=== Work request 1 ===
Using the passage on antimitotic agents, answer each question below on its own line, marked (a), (b), (c):
(a) Which two marine natural products appeared repeatedly in the initial work?
(b) What was the minimum PCC value required of selected compounds?
(c) How many seeds were used in the definitive searches?
=== Work request 2 ===
Decide whether each statement below agrees with the passage on antimitotic agents. Answer yes or no for each and quote the words that settle it.
(a) Halichondrin B competitively inhibited the binding of vinblastine to tubulin.
(b) The definitive searches of the database were performed in late 1990.
(c) Using halichondrin B as a seed selected additional compounds from the database.
=== Work request 3 ===
Extract the part of the passage on antimitotic agents between "In this initial" and "on the protein.", inclusive.

=== Selected passage ===
★ ★ ★
In this initial work, we noted two potently cytotoxic marine natural products that appeared repeatedly. These were the complex macrolide polyethers halichondrin B and homohalichondrin B (75, 76). These natural products were specifically examined for interactions with tubulin and for antimitotic activity, and such properties were confirmed (6). This work demonstrated that the halichondrin B noncompetitively inhibited the binding of vinblastine to tubulin, and thus these agents may bind at a unique site on the protein.

This success led us to examine compounds on the five lists with structures we considered novel for antimitotic agents for effects on in vitro tubulin polymerization (7). Positive and negative compounds in this assay were then evaluated in terms of their cytotoxicity with the human tumor cell lines and in terms of their PCC values relative to the five seeds. This analysis led us to conclude that the COMPARE algorithm would yield optimal results with antimitotic agents if we imposed two restrictions on the compounds selected with any seed. First, the PCC should be at least 0.6. Second, these initial results indicated that compounds with low cytotoxicity generally did not greatly affect tubulin polymerization. Therefore, we imposed as a second criterion that selected compounds have a GI50 value of 1 µ M or less in the original screen with HL-60 (TB) human leukemia cells.

We then performed our “definitive” searches of the overall database in late 1990 at a time when over 7000 compounds had been screened. We used nine seeds (vinblastine, colchicine, podophyllotoxin, vincristine, paclitaxel, maytansine, dolastatin 10, rhizoxin, and combretastatin A-4). Beside the seeds themselves, 73 compounds in the database met the criteria summarized previously. Among these compounds were 13 analogues of podophyllotoxin, 3 of colchicine, 9 of dolastatin 10, 7 of combretastatin A-4, 3 of paclitaxel, 3 of carbamates, and 2 of benzylbenzodioxole derivatives. There were 32 structurally novel compounds representing 19 distinct chemical species. Two of these were halichondrin B and homohalichondrin B, which had been identified by seven of the seeds. Because halichondrin B may have a unique binding site on tubulin (6), we used it as well as a seed for COMPARE but no additional compounds were selected from the database.
★ ★ ★
=== Data segment ===
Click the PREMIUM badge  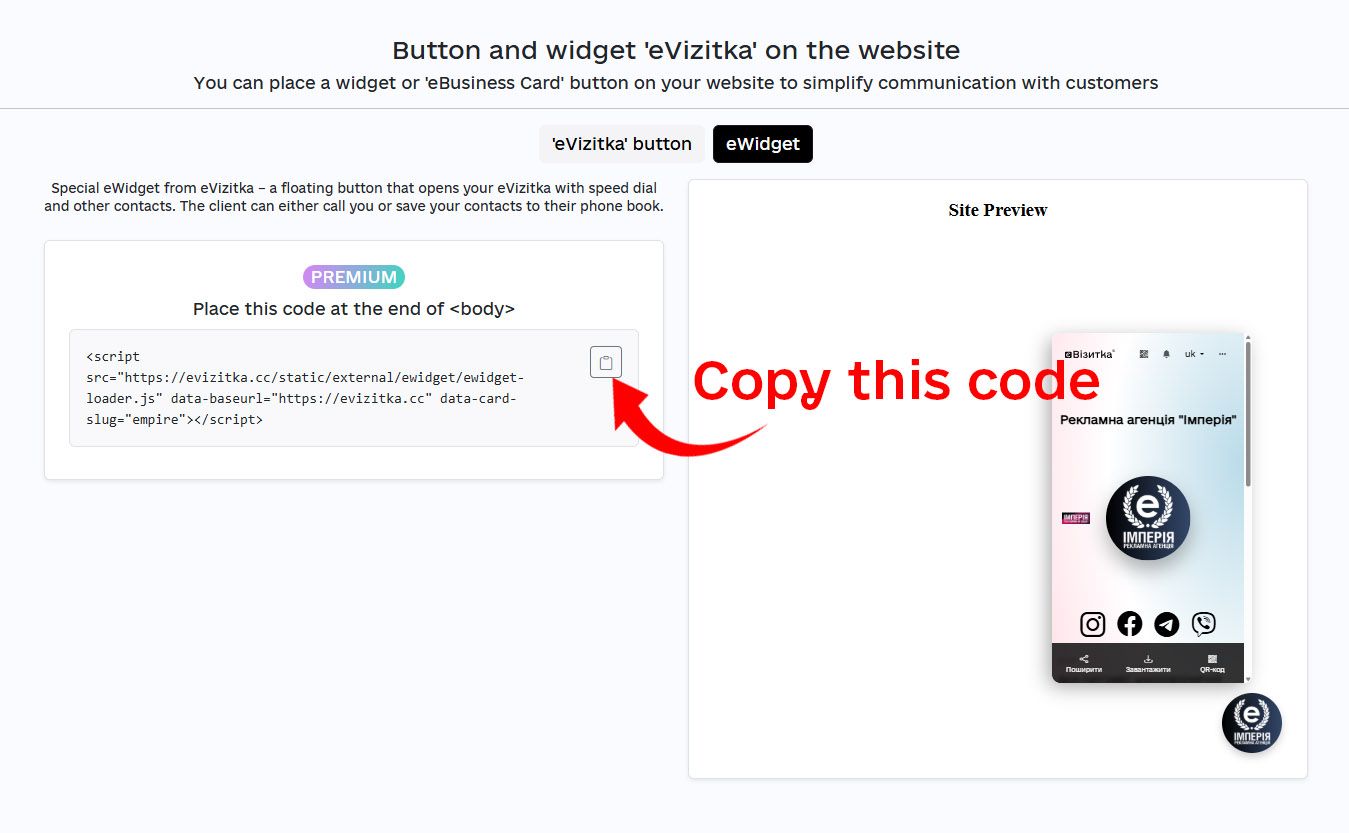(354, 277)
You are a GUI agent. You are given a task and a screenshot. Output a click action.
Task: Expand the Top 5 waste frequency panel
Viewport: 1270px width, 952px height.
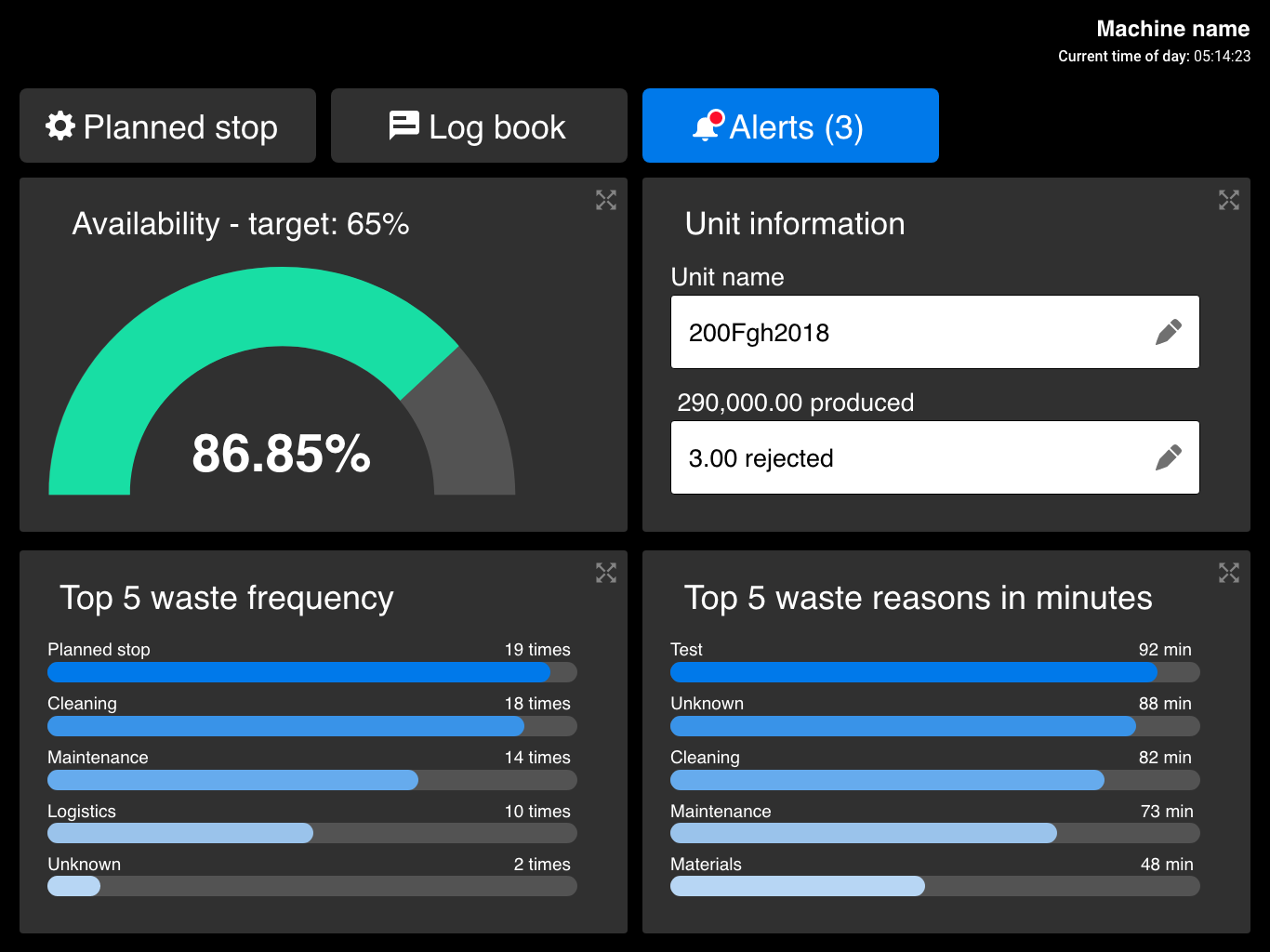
★ ★ ★
=== Exercise result 1 ===
(a) Halichondrin B and homohalichondrin B
(b) At least 0.6
(c) Nine

=== Exercise result 2 ===
(a) No: "the halichondrin B noncompetitively inhibited the binding of vinblastine to tubulin"
(b) Yes: "We then performed our “definitive” searches of the overall database in late 1990"
(c) No: "no additional compounds were selected from the database"

=== Exercise result 3 ===
In this initial work, we noted two potently cytotoxic marine natural products that appeared repeatedly. These were the complex macrolide polyethers halichondrin B and homohalichondrin B (75, 76). These natural products were specifically examined for interactions with tubulin and for antimitotic activity, and such properties were confirmed (6). This work demonstrated that the halichondrin B noncompetitively inhibited the binding of vinblastine to tubulin, and thus these agents may bind at a unique site on the protein.